Rajula Shah is one of the most important contemporary artistes working with cinema, poetry and visual arts. Following her Master’s Degree in English, she went to study direction in FTII in 1997. She has been actively working for more than a decade now exploring fiction, nonfiction, photography, digital arts and video installations in her pursuit. Her films include DO HAFTE GUZARTE DO HAFTE NAHIN LAGTE and SABAD NIRANTAR.
Discussions on the digital shift bring out different responses from the pair of them. Arghya Basu feels it has become largely about responsibilities, choices and their abuse on various levels. It is an irony and paradox of empowerment and banality. Rajula Shah interjects that it is more about the notion of speed, which comes along with digital that in turn leads to further choices and decisions. The discussion dwell on the idea of power, which apparently has shifted to the audience in terms of viewing practices but Arghya Basu, is keener about its ramification in the larger context of the overall power structure of the nation/society. As practitioners working in the public domain, as filmmakers and digital artistes is what should be driving them.

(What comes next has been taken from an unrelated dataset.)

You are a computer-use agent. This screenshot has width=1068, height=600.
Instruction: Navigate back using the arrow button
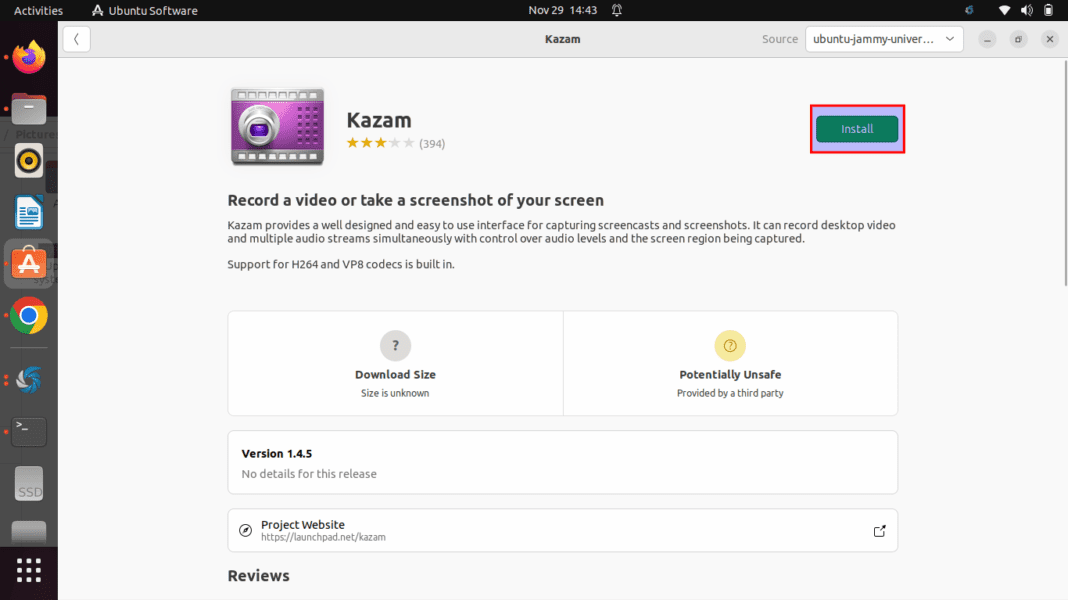[76, 39]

Rajula Shah raises an interesting point about aurality, not just as a cinematic aspect but an almost philosophical endeavor. There is a continuous fluid quality, which unlike the images cannot be ‘scanned’ if it is to be perceived. This makes it the deciding factor when it comes to a film’s duration on timeline. Furthermore, the very movement of ears is inward an opposed to the eyes which is outward. They both discuss and cite examples of different cinemas in terms of their aural approach.
Continuing with the discussion on the audience control in viewing practices, Arghya Basu points out Rajula Shah’s current project titled Nomad’s Land. It is an interactive cinema, as she explains which meticulously reconstructs a historical pilgrimage using various forms and media such as sound, images, still photography, etc. This kind of endeavor takes the idea of editing out of the equation, as the experience of time becomes a choice of the viewer.
Coming back to the discussion on the physical process of film editing, Arghya refers Walter Murch, the famous American film editor and sound designer, who always tried to go beyond the conventional process of logging rushes and scnning it in a typical linear script driven path. He rather suggested many subjective, organic ways of delving into the huge amount of images and sound and that might lead to some new exciting shades in telling the story in films. This approach makes the whole mamoth process of film editing more creative and enjoyable.